La Cristologia delle grandi confessioni cristiane dell’Oriente nel X e XI secolo

«Quella tunica era senza cuciture, tessuta tutta d’un pezzo da cima a fondo» (Gv 19,23)
L’autore, figlio di padre greco ortodosso e di madre maronita cattolica conosce sulla propria carne la croce della tunica di Cristo lacerata, ossia le divisioni tra cristiani, in modo particolare quelle tra i cristiani in Medio Oriente a seguito delle controversie cristologiche del V secolo. Con l’arrivo dell’Islam nelle loro terre, utilizzando come nuova lingua franca “l’arabo”, i cristiani, oltre alla cristologia, hanno dovuto trattare di nuovo la dottrina trinitaria, sollecitati dalla visione triteista che ne ha l’Islam. Questo volume presenta, quindi, una inedita sintesi della teologia del cristianesimo arabo, vale a dire quello vissuto in terra musulmana-araba, colta nei suoi primi passi, analizzando la dottrina trinitaria e cristologica di tre autori di diverse confessioni-chiese dell’Oriente, il melchita Sa’īd ‘ibn Baṭrīq, il copto Sāwīrus ‘ibn al-Muqaffa’ e il nestoriano Elia di Nisibi. L’opera è, dunque, un valido contributo alla teologia storico-dogmatica e agli studi sul patrimonio arabo cristiano; ma, anche, al cammino ecumenico tra le chiese cristiane, soprattutto in Medio Oriente, dove l’unione dei cristiani dimostra essere una necessità sempre più urgente.

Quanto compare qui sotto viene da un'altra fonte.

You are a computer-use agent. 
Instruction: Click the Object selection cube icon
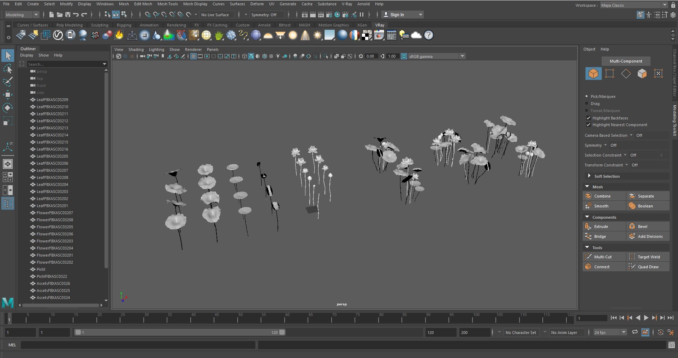pyautogui.click(x=593, y=74)
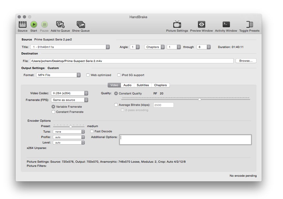Open the Format MP4 File dropdown
Image resolution: width=283 pixels, height=199 pixels.
(58, 75)
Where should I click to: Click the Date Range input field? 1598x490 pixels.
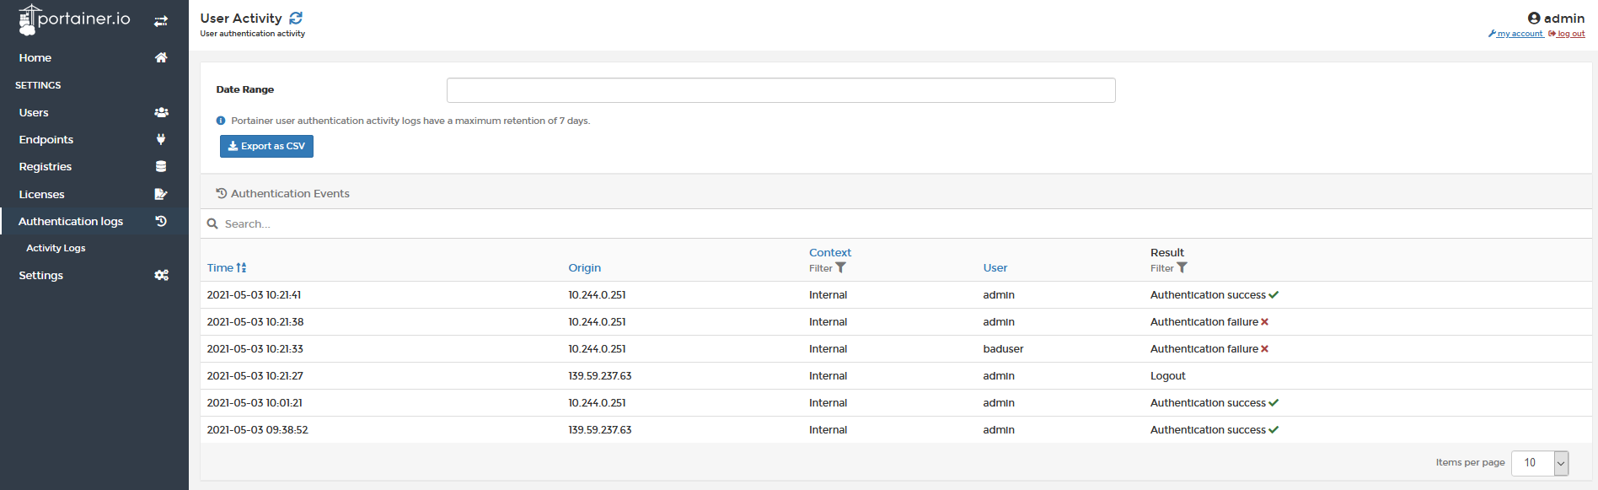[x=780, y=90]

«Un ringraziamento del tutto speciale va alla Fondazione Giovanni Paolo II, nella figura del suo Presidente, S.E. Mons. Luciano Giovannetti, Vescovo emerito di Fiesole (FI), per aver creduto in questo lavoro e il decisivo contributo economico per questa pubblicazione».

Bishara Ebeid

 

 

Nato e cresciuto a Ibillin, un villaggio vicino a Nazareth, ha studiato Teologia Ortodossa presso l’Università Aristotele di Tessalonica. In seguito si è trasferito a Roma, al Pontificio Istituto Orientale, dove ha studiato Teologia patristica orientale, copta e siriaca. Nel giugno 2014 ha conseguito il dottorato presso il medesimo istituto con una tesi intitolata “La Cristologia delle grandi confessioni cristiane dell’Oriente nel X e XI secolo”. I suoi interessi si concentrano sulla teologia delle Chiese orientali e sul patrimonio arabo-cristiano. Ha pubblicato diversi articoli in greco, italiano e inglese.